Gadis itu menghampirinya, mengusap tumpukan kayu yang menurutnya adalah meja Rehan. Dia memandanginya beberapa saat hingga pandangannya mulai mengabur. Tanpa di sadari, air matanya terjatuh dan menetes ke salah satu kayu di bawahnya. Gadis itu menundukkan kepalanya—tidak ingin kedua temannya melihat. Dia berpura-pura mengorek tumpukan kayu itu dan tanpa sengaja menemukan sesuatu berwarna putih di bawahnya.
Sontak, air matanya berhenti. Gadis itu mengangkat kayu satu-persatu dengan tangan kirinya sedangkan tangan kanannya menyorot kayu tersebut dengan senter handphone milik Chelsea. Anggap saja jika imajinasinya terlalu kuat, namun benda berwarna putih tersebut adalah secarik kertas.

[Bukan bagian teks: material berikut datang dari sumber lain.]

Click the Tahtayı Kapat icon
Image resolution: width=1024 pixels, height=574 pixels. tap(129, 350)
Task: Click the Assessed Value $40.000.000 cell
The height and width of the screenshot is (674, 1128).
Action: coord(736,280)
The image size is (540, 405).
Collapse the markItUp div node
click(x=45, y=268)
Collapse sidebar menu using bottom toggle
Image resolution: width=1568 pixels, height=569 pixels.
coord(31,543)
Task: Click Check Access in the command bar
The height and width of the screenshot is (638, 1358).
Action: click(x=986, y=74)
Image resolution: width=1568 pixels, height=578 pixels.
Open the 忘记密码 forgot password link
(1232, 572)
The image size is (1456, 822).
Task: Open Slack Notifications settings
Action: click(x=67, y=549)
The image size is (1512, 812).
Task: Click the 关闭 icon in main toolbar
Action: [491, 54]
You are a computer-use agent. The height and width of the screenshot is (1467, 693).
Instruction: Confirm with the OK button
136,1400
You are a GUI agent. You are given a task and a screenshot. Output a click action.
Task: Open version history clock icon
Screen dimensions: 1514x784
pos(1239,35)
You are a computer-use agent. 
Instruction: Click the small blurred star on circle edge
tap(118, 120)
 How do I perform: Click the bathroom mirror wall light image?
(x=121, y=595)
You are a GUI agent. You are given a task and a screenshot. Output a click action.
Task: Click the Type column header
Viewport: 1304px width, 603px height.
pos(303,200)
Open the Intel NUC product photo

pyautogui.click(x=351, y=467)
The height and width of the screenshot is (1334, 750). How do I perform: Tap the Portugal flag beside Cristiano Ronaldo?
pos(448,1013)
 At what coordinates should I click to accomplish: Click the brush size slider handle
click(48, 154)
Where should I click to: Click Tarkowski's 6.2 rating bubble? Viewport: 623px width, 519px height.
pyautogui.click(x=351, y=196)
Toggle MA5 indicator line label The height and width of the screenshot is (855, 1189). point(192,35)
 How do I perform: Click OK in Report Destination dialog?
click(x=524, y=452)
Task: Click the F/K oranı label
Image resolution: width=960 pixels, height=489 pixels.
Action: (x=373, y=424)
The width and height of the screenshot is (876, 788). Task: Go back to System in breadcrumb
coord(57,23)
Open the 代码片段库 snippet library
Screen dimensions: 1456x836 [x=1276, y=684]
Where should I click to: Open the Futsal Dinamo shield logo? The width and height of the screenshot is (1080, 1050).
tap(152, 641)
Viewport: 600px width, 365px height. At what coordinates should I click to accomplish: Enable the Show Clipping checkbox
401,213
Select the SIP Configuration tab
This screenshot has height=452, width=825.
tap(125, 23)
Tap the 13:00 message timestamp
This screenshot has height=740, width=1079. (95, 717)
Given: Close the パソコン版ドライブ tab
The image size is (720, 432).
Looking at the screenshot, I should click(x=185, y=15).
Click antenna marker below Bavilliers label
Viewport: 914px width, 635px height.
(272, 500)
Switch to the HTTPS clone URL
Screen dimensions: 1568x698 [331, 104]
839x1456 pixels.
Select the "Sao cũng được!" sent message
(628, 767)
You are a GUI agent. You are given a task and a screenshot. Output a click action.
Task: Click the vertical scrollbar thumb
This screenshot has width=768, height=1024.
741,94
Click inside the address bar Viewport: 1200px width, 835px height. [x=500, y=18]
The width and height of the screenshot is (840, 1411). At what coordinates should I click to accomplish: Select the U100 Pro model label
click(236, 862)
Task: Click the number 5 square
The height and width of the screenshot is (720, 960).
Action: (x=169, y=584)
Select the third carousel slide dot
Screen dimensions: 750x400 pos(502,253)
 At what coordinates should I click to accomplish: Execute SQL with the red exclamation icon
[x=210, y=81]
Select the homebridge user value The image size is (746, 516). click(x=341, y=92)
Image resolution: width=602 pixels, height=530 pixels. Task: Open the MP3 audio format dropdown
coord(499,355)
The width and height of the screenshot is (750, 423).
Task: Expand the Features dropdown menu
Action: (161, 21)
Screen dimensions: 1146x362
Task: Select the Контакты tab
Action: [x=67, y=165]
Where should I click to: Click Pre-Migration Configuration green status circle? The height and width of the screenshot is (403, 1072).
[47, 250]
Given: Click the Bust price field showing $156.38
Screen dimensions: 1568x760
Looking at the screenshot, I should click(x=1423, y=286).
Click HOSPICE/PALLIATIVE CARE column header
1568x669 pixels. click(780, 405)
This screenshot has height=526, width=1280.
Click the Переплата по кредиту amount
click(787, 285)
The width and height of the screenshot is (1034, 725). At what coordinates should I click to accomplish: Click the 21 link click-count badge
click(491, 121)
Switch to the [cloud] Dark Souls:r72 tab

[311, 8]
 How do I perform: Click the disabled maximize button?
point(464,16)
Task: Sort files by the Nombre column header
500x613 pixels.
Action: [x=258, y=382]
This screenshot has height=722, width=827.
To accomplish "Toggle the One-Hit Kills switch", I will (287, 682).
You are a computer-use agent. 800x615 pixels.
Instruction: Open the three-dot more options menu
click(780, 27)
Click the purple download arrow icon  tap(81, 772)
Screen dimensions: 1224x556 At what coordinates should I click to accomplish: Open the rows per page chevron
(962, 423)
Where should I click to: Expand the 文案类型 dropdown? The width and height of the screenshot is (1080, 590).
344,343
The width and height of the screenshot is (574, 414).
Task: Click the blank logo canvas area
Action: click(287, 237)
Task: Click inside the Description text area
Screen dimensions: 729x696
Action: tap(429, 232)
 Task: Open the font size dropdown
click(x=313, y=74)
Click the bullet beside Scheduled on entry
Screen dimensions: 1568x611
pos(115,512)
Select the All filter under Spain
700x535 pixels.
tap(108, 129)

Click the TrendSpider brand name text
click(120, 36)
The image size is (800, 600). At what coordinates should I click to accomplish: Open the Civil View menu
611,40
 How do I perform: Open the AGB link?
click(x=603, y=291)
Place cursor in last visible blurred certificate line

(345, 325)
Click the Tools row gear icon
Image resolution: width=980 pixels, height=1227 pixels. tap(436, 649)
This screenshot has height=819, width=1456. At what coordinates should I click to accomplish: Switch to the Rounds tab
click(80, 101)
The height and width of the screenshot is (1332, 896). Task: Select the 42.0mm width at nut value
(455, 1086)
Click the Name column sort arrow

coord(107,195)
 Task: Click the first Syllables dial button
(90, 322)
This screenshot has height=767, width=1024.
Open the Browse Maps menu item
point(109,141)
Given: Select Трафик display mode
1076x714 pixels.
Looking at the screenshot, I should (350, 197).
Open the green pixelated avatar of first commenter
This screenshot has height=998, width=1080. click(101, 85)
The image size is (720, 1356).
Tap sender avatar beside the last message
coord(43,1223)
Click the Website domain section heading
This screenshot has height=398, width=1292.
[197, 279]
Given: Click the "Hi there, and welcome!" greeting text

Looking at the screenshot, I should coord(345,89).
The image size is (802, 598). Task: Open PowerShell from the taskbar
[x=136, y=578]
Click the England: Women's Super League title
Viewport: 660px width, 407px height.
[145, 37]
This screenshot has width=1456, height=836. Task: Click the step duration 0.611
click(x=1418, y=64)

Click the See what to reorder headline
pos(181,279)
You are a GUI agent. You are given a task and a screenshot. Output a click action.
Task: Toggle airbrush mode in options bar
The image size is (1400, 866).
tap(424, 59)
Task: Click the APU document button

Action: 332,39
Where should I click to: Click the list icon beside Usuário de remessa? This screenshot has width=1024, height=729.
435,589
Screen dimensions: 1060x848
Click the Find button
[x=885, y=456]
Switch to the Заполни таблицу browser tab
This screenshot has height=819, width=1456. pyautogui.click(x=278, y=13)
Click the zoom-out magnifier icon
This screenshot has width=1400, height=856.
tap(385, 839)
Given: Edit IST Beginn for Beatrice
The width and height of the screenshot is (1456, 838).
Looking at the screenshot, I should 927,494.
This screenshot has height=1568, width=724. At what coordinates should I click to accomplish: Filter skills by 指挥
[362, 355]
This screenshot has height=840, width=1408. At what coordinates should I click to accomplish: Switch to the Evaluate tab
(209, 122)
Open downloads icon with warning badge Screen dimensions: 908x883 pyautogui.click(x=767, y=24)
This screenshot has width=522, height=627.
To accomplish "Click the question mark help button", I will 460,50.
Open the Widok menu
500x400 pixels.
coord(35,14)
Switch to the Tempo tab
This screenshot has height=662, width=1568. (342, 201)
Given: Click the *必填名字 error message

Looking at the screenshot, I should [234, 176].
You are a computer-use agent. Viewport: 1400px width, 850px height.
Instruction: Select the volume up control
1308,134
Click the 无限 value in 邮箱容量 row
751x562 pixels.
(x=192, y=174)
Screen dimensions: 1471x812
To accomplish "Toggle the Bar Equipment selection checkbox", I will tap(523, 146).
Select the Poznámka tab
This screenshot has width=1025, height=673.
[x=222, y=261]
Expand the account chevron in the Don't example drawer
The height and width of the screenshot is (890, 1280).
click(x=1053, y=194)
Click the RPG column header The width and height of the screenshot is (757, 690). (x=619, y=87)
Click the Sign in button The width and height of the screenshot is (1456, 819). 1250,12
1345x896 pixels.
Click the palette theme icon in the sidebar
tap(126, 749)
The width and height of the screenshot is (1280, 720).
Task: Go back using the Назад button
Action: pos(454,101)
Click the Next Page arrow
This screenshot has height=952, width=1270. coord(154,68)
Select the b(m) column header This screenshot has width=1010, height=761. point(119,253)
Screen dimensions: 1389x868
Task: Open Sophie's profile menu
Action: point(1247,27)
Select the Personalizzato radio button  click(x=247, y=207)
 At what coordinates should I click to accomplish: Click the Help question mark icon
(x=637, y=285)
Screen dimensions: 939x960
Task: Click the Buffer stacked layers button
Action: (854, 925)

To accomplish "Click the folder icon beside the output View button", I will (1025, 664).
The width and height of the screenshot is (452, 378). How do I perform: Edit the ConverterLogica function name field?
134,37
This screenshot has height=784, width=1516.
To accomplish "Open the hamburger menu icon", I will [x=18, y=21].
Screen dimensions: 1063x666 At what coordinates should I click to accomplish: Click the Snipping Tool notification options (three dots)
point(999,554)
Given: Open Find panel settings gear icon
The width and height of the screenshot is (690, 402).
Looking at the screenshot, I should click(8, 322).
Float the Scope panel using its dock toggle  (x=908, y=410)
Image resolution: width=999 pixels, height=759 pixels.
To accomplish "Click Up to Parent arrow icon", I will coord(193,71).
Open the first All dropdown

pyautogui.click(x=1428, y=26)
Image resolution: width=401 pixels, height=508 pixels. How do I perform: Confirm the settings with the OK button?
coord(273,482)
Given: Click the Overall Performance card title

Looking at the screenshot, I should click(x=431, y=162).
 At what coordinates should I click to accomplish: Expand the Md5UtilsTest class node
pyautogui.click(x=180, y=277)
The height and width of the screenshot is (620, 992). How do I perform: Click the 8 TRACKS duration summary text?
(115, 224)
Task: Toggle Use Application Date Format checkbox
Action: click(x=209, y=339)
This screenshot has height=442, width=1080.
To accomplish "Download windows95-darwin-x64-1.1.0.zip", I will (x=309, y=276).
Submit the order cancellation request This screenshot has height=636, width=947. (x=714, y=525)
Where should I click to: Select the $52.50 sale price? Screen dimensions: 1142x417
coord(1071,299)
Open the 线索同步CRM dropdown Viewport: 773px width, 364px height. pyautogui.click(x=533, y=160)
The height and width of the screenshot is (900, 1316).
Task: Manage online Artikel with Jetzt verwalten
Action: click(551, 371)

“Hei, teman-teman… kurasa kalian harus melihat ini,” kata Fara dengan suara yang agak parau sehabis menangis. Kedua temannya menghampiri dan melihat kertas yang ditemukannya.
“Mungkin kertas ini tidak ikut terbakar karena sudah tertutup oleh tumpukan kayu?” ucap Faruq, anak lelaki itu tampaknya tidak yakin dengan jawabannya sendiri.
“Tidak, tidak…” sahut Fara cepat, sekalipun ada kertas yang tidak ikut terbakar, pasti setidaknya kertas itu memiliki tekstur yang berbeda dan agak sedikit kecokelatan atau kotor karena panas dan tertimbun. Kertas ini tentu saja berbeda—
“Kertas ini terlalu bersih, seperti ada seseorang yang menaruhnya setelah api padam,” kata Chelsea, menjelaskan hal yang dipikirkan oleh Fara.